If only it were so easy.
Upon exhausting all publishing houses, the manuscript which won me an agent would now languish in literary purgatory for the foreseeable future. I licked my wounds and found solace in the composing of a brand-new work of personal resonance. Sadly, our involvement was severed due to some upheaval in Peter’s life before there was a chance to embark on the submission expedition for what was to become The Ill-Effects of Pickled Herring. All was not lost though as Allison Hellegers, a Stimola colleague, discovered the story of b’nai mitzvah mishegas and saved the day with an offer of representation.
Allison and I set about polishing the Jewish-themed opus and our first round of proposals were dispatched to the email wilds of editors’ inboxes in February of 2021. This energetic burst was followed by deafening silence. Then passes trickled in. Some were ambiguous. Others conveyed objections to my writing and/or art style. Then there were the frustrating third or so of responses that delivered apologies, as they adored the project yet were not in a position to accept further graphic novels at the time.

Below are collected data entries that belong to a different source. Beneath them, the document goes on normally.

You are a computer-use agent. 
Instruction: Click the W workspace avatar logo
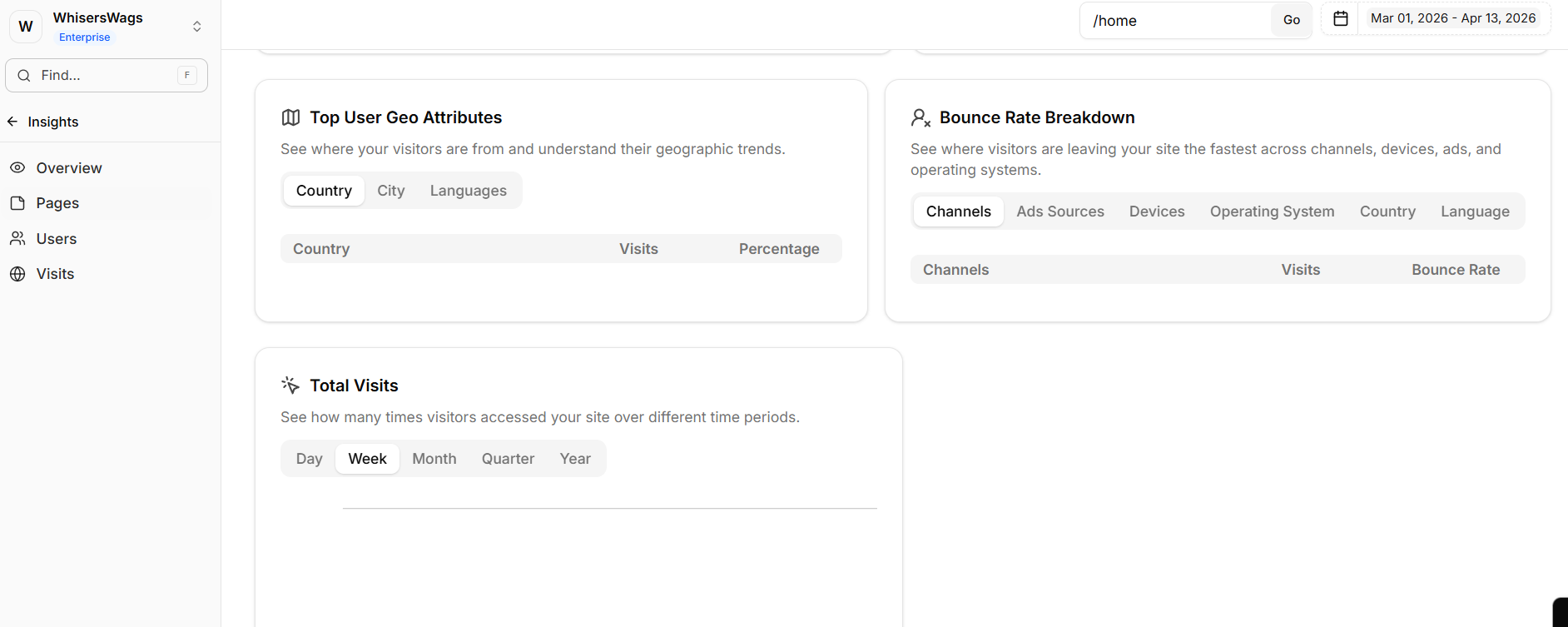click(26, 27)
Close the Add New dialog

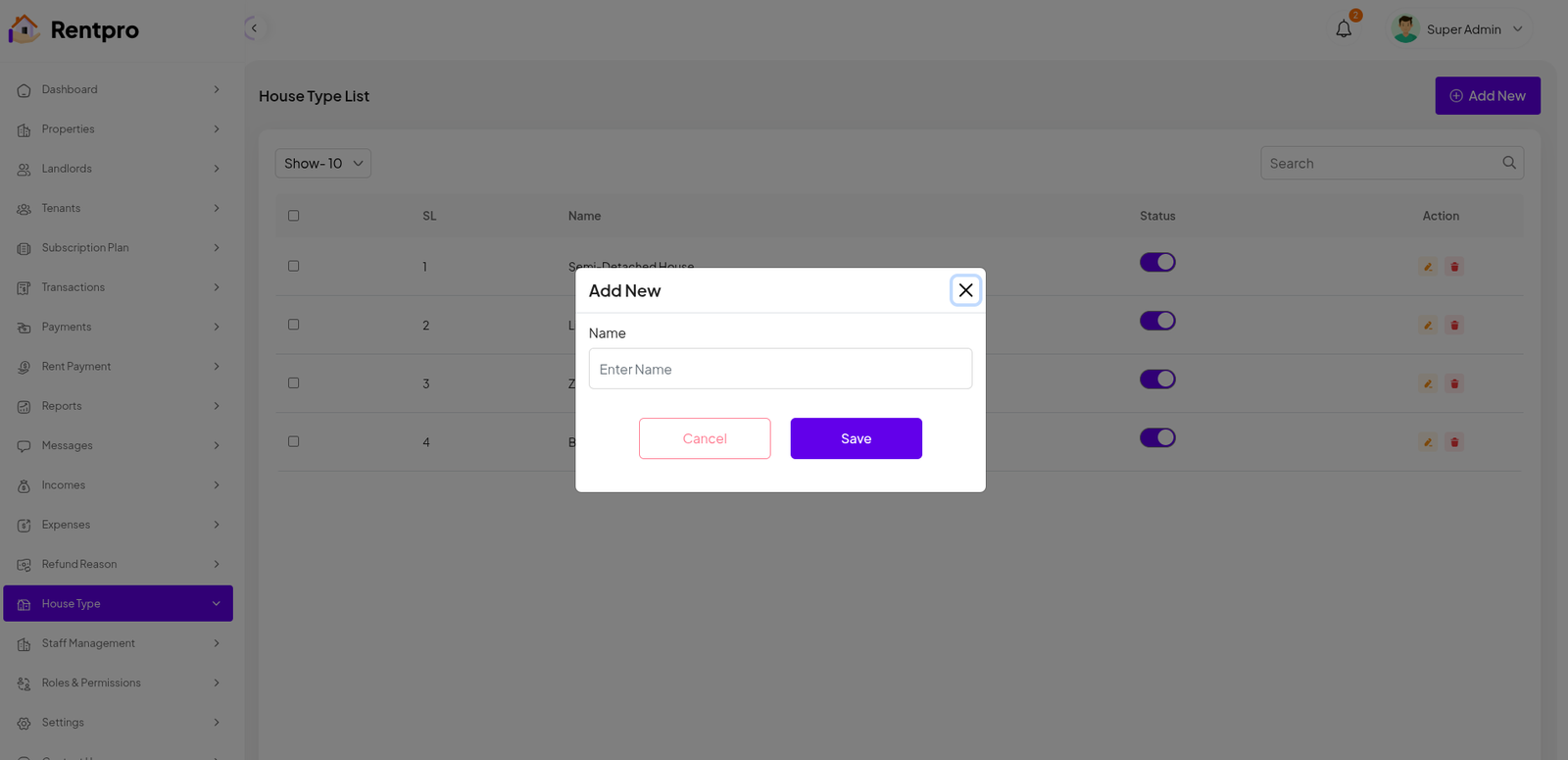point(965,290)
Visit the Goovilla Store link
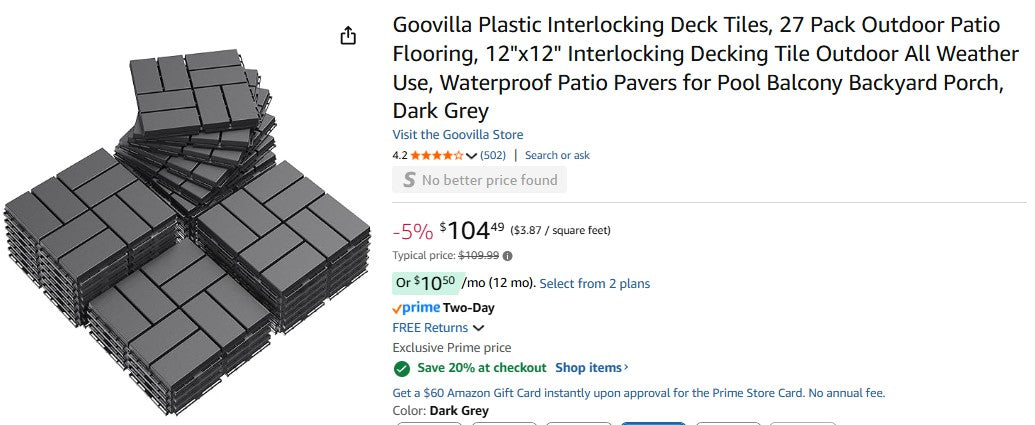This screenshot has width=1035, height=425. coord(458,135)
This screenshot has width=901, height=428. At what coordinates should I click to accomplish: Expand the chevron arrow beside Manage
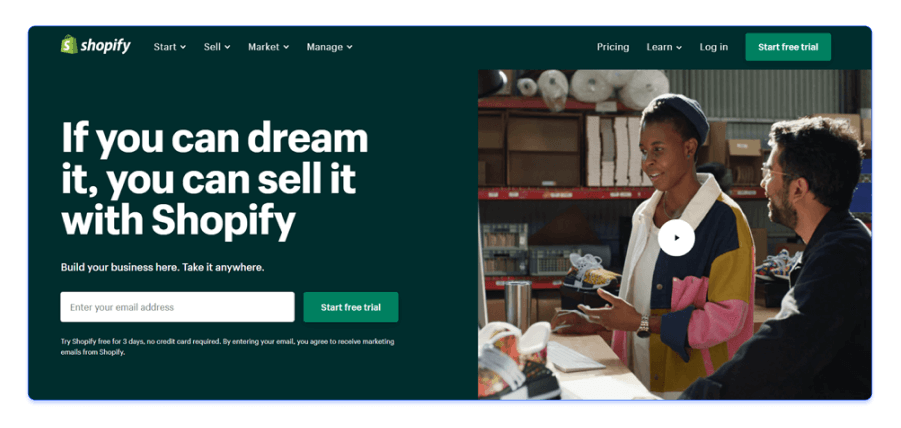(349, 48)
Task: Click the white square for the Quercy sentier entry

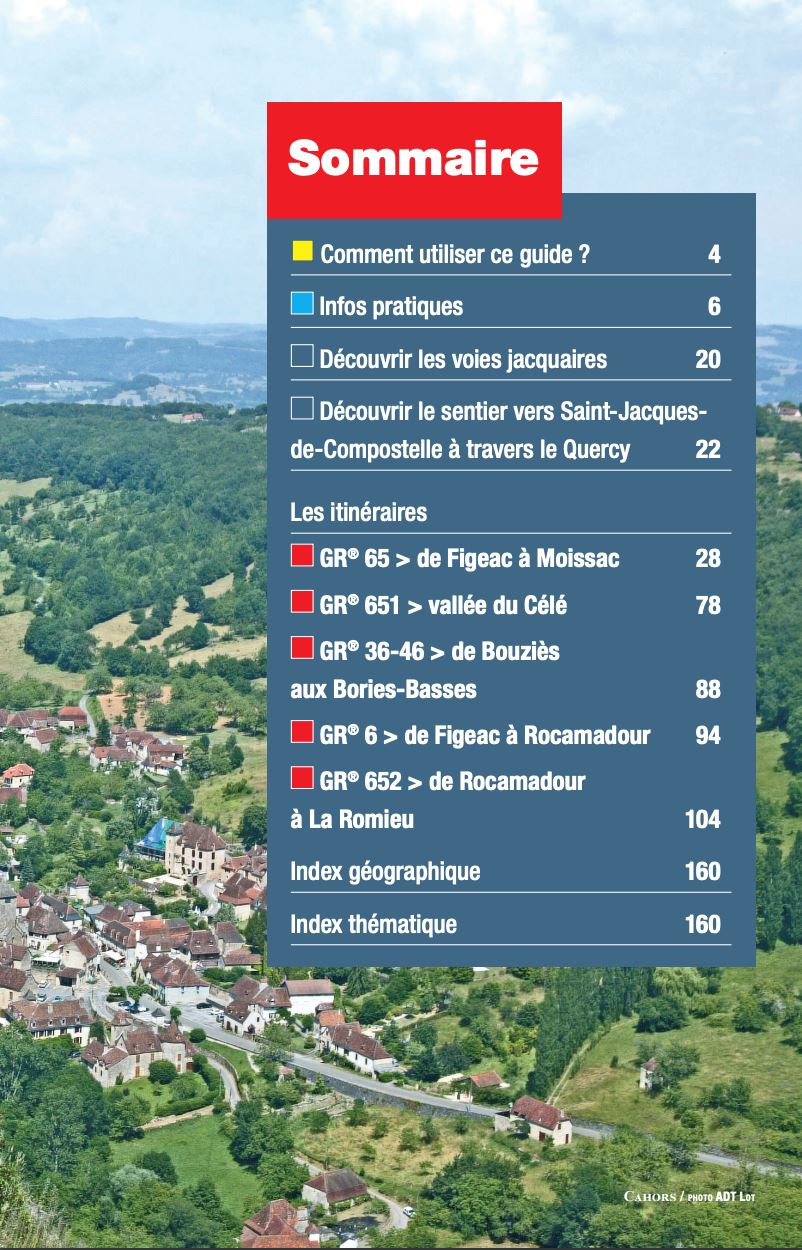Action: coord(301,406)
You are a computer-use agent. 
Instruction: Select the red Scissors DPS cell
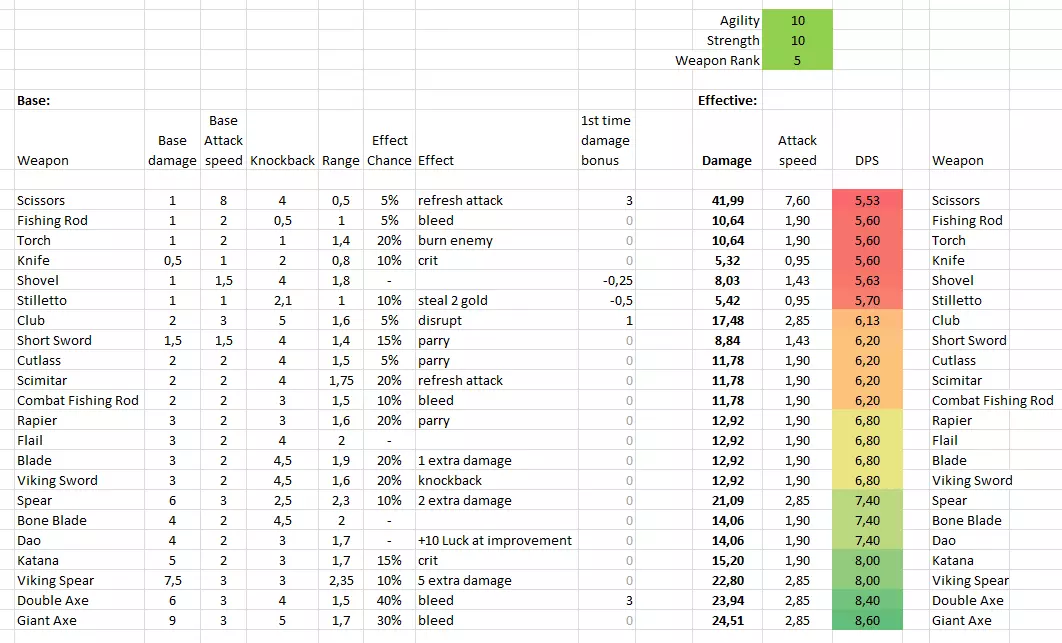(x=866, y=201)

When it appeared that all had been in vain yet again, West Margin Press sent word in November of 2021 of their intentions to acquire my book. Some six years and one month after truly dedicating myself, it would appear as though I finally caught my break. The mind reels when pondering what could have been accomplished had I gotten my act together ten years earlier or was never disabused of the notion that I had even a smidgeon of talent when I was a child.
But I digress.
As posited at the outset of this epistle, there is no set course or time limit for successfully instituting a career in the arts. While some creators are acknowledged and revered before they’re legally permitted to buy booze, most need the courtesy of a wide berth to mature and find their unique voice. The motif I mean to convey is that of dogged perseverance. Had I submitted to my doubts and dismissals from professed arbiters of the trade, I would have extinguished my attempts some time ago and always wondered, “what if…?”
Jack Kirby famously said that comics will break your heart. He wasn’t speaking of the act of creation, mind you. On the contrary, he fervently advocated for artists' rights and recognition within the field. When King Kirby uttered these hallowed words, he was referring to the business of comics. This industry has an innate ability to cause creators to feel invisible or worthless. Gatekeepers continually invite the aspiring scribe and/or illustrator to concede defeat in the face of overwhelming odds and move on. The only way you allow the naysayers to win is by capitulating and surrendering. At 41, I’ve been given the opportunity to avoid waving the white flag for a while longer, and that’s more than enough for now.